* **Source information**:
+ + +
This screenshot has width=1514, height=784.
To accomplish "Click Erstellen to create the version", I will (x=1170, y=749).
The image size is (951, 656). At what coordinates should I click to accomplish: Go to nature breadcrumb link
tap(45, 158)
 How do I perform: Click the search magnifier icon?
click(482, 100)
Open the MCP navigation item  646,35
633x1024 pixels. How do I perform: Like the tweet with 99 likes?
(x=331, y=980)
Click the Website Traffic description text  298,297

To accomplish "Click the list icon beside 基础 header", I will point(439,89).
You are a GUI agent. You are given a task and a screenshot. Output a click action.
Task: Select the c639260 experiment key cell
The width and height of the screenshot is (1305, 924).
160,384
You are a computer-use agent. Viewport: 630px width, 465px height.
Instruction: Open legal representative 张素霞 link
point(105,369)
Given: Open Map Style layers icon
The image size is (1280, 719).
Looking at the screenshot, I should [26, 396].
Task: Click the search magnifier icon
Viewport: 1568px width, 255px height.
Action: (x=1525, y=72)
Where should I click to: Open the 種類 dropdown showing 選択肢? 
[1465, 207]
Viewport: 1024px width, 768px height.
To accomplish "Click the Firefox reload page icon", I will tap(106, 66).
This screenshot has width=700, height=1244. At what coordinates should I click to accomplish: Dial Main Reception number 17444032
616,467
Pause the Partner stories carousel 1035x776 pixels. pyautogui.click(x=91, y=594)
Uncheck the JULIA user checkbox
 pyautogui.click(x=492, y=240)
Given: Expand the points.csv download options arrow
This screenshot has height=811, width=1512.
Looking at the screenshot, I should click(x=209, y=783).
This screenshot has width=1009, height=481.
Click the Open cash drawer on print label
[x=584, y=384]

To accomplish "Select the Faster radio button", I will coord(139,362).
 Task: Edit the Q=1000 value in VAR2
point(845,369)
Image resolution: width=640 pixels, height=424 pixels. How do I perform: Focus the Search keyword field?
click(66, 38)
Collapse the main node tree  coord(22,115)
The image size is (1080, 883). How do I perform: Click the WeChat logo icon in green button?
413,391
+ + +
* **The problem**: Please give back all of the records exactly as written.

* **Output of the exercise**:
This screenshot has width=1514, height=784.
To accomplish "Click Erstellen to create the version", I will (x=1170, y=749).
The image size is (951, 656). At what coordinates should I click to accomplish: Go to nature breadcrumb link
tap(45, 158)
 How do I perform: Click the search magnifier icon?
click(482, 100)
Open the MCP navigation item  646,35
633x1024 pixels. How do I perform: Like the tweet with 99 likes?
(x=331, y=980)
Click the Website Traffic description text  298,297

To accomplish "Click the list icon beside 基础 header", I will point(439,89).
You are a GUI agent. You are given a task and a screenshot. Output a click action.
Task: Select the c639260 experiment key cell
The width and height of the screenshot is (1305, 924).
160,384
You are a computer-use agent. Viewport: 630px width, 465px height.
Instruction: Open legal representative 张素霞 link
point(105,369)
Given: Open Map Style layers icon
The image size is (1280, 719).
Looking at the screenshot, I should [26, 396].
Task: Click the search magnifier icon
Viewport: 1568px width, 255px height.
Action: (x=1525, y=72)
Where should I click to: Open the 種類 dropdown showing 選択肢? 
[1465, 207]
Viewport: 1024px width, 768px height.
To accomplish "Click the Firefox reload page icon", I will tap(106, 66).
This screenshot has width=700, height=1244. At what coordinates should I click to accomplish: Dial Main Reception number 17444032
616,467
Pause the Partner stories carousel 1035x776 pixels. pyautogui.click(x=91, y=594)
Uncheck the JULIA user checkbox
 pyautogui.click(x=492, y=240)
Given: Expand the points.csv download options arrow
This screenshot has height=811, width=1512.
Looking at the screenshot, I should click(x=209, y=783).
This screenshot has width=1009, height=481.
Click the Open cash drawer on print label
[x=584, y=384]

To accomplish "Select the Faster radio button", I will coord(139,362).
 Task: Edit the Q=1000 value in VAR2
point(845,369)
Image resolution: width=640 pixels, height=424 pixels. How do I perform: Focus the Search keyword field?
click(66, 38)
Collapse the main node tree  coord(22,115)
The image size is (1080, 883). How do I perform: Click the WeChat logo icon in green button?
413,391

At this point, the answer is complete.